There are very strong Biblical directives to care for God's earth. Articles and theological treatises [on creation care] were often prefaced by the statement, "the Earth is the Lord's." It comes from Psalm 24:1, "The Earth is the Lord's and the fullness thereof; the fullness and everything it contains."

Most of the Biblical teachings [on creation care] have to do with three principles: earth-keeping, fruitfulness, and Sabbath.

— David Roberts' interview with Calvin DeWitt in Grist: http://www.grist.org/article/dewitt/

The Qur'an' and the Hadith are rich in proverbs and precepts that speak of the Almighty's design for creation and humanity's responsibility for preserving it. For many Muslims, citing these is enough to prove that Islam has always embraced a complete environmental ethic. Others are more critical. They readily acknowledge that the guidelines are all there in Islamic doctrine. Tawhid (unity), khilafa (trusteeship), and akhirah (accountability, or literally, the hereafter), three central concepts of Islam, are also the pillars of Islam's environmental ethic. But they add that Muslims have strayed from this nexus of values and need to return to it.
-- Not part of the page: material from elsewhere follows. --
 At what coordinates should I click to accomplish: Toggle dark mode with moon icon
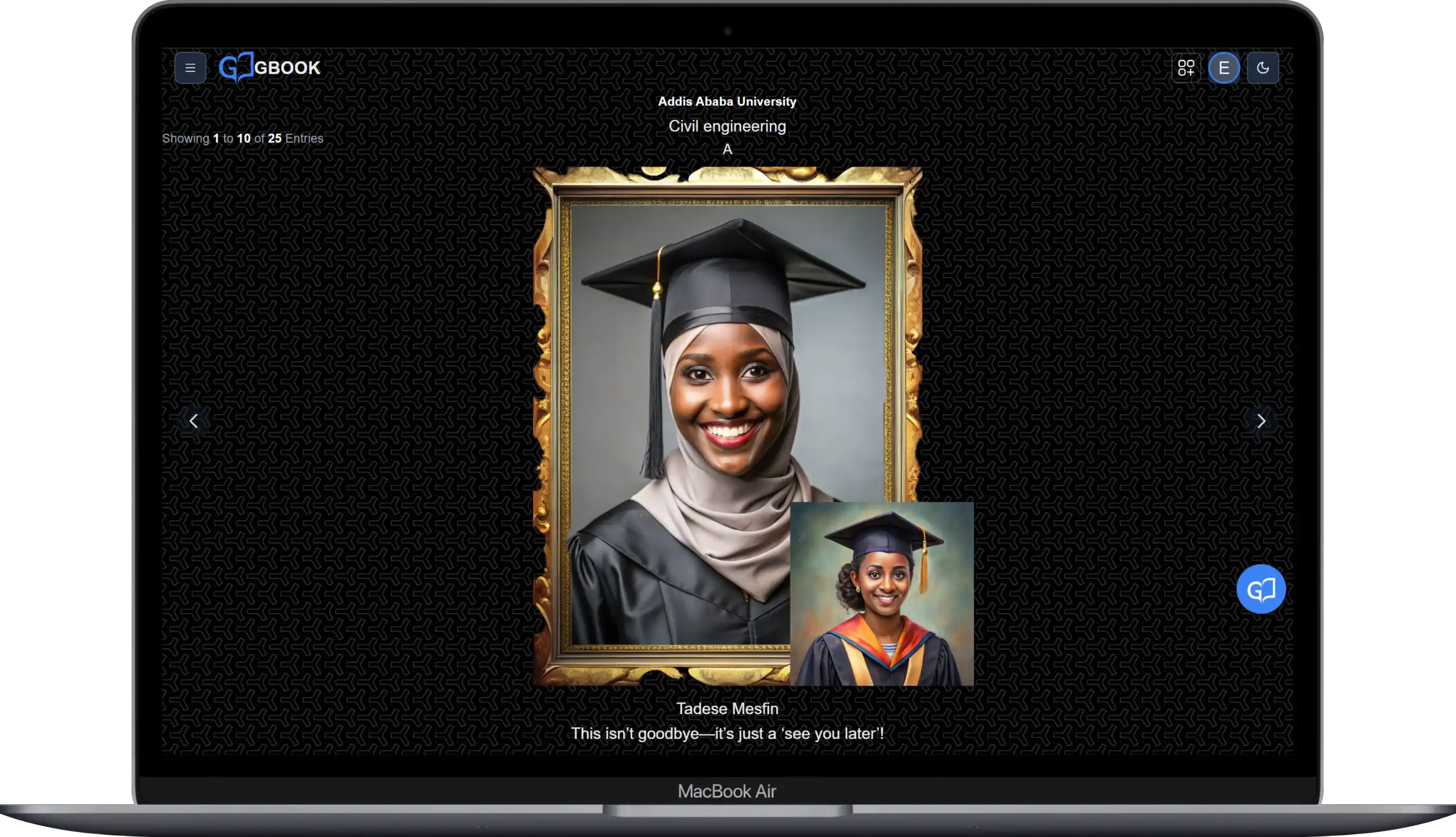tap(1262, 68)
— Islam and Ecology, M. Hope & J. Young: http://www.crosscurrents.org/islamecology.htm

Words like "Nature" change meanings in important ways over time. Right wingers and left wingers, for their opposite reasons, like to say our Founders disliked democracy, never ever mentioning that the word meant something different at the time they wrote than it means today, or that James Madison defined the American republic exactly as we now define representative democracy (a term that did not then exist).

The word "Nature" has the same problem. As used during that that time "Nature" had a strong survival-of-the-fittest flavor, with conflict and struggle being the primary value within life. People argued over the units that competed and struggled, from Social Darwinists who initially emphasized individuals to Hitler and the Nazis who emphasized races. Nazis justified their violence in part by claiming it was in keeping with "Nature."

There is no evidence of awareness of symbiotic relationships being particularly important, though Peter Kropotkin had drawn initial attention to them. He was largely ignored at the time, but today we know symbiosis (cooperation) is fundamental to evolution. "Nature" like so many important words can only be understood in context and with sensitivity to the times.

— Beliefnet: Environmentalism, NeoPaganism and EcoFascism: Here We Go Again, http://blog.beliefnet.com/apagansblog/2010/05/environmentalism-neopaganism-and-ecofascism-here-we-go-again.html#ixzz14wVZsMOP

Curtis Yazzie: “Once Peabody takes all the coal out, it’ll be gone. Solar would be long-term. Solar and wind, we don’t have a problem with. It’s pretty windy out here.”